Not long after we moved here, a small heeler showed up on our porch, in the middle of a blizzard, with three kittens in tow. They were tiny. The dog had a collar that was too tight (and starting to choke her). The dog was relatively recently postpartum and was nursing the kittens.
We named the dog Newt. Newt was always going to be a Rez dog (not actually a pejorative term, at least not here) which meant she was always going to wander, but we figured the best thing we could do for her would be to get her shots and get her spayed. This isn’t how I owned dogs in the past. It’s not how I’ll have a dog in the future. But we had no fence. There’s nothing akin to a no-kill shelter here. We accepted this was a shitty situation that would probably end badly, somehow but there are right and wrong things to do. She was scared of coming inside but eventually did. She ended up being the chillest dog pretty much ever. Never had to train her to do….anything.
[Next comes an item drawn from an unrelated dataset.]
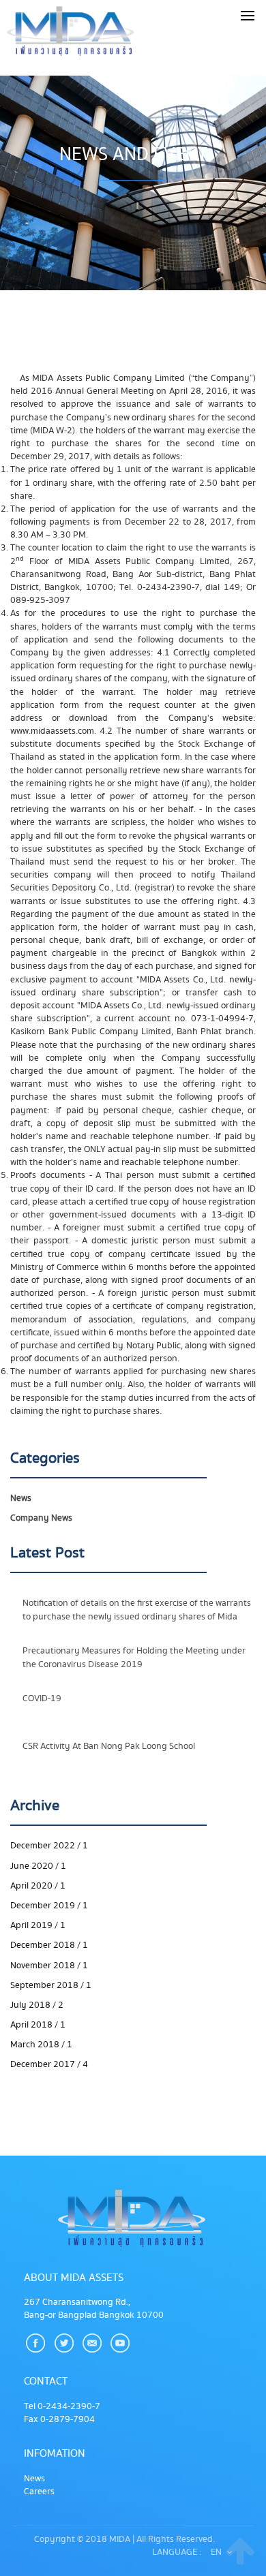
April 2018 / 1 (37, 2025)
Never an accident.
In the summer she would take off and hang out with other dogs (we imagined) although dogs here being dogs, her pack was slowly thinned out and killed by other dogs.
Thankfully, Newt got along with all the dog packs nearby.
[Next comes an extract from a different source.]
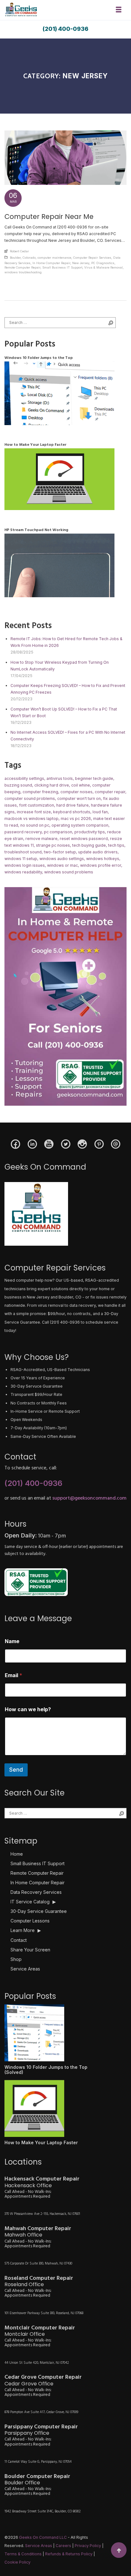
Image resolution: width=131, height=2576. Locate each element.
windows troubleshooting (23, 272)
In the summers, she’d show up around midnight, bark to be let in, and would be out of the house again at first light. We had healthy food around, which meant she preferred eating at other neighbors’ houses (she was a community dog).
This went on for three years. Occasionally she’d be gone for longer and there would be texts with the neighbors, trying to find her. We discovered some guy down the street (let’s call him K because his name starts with a K) had been keeping her around because he wanted to get puppies from her. (Another neighbor laughed and said good luck with that; she’s been fixed.)
Monday night she didn’t show up. Okay; not too weird. Tuesday? Nope. By Thursday we were freaking out and texting with our (good) neighbor. Friday we tracked down K who said, “that dog ain’t comin’ back.” The story as it was reported to me was: she was hit by a car (a hit-and-run, he said), he found her, and he buried her.
So many reasons to think that story is a bunch of bullshit. So many. Like, why not fucking tell anyone? My theory is that K’s responsible for killing her. I know what it’s like to try to dig in the ground here; you can’t without an actual backhoe. I don’t know what happened to her. I’ve got another neighbor trying to figure out where she’s buried because that’s a reasonable question a reasonable person should be able to answer, yes? So far nothing from K.
It took me a long time after we moved here for me to say out loud, “I hate it here.” I tried to be positive. I tried to see the best in the place. Accepting that something is going to end badly, somehow, is not the same thing as being ready for it. Fuck you, K. And RIP Newt, best girl.
2 Responses to “Dark”
Damn, I’m sorry.
Thanks–this place. This has been the longest four years of my life.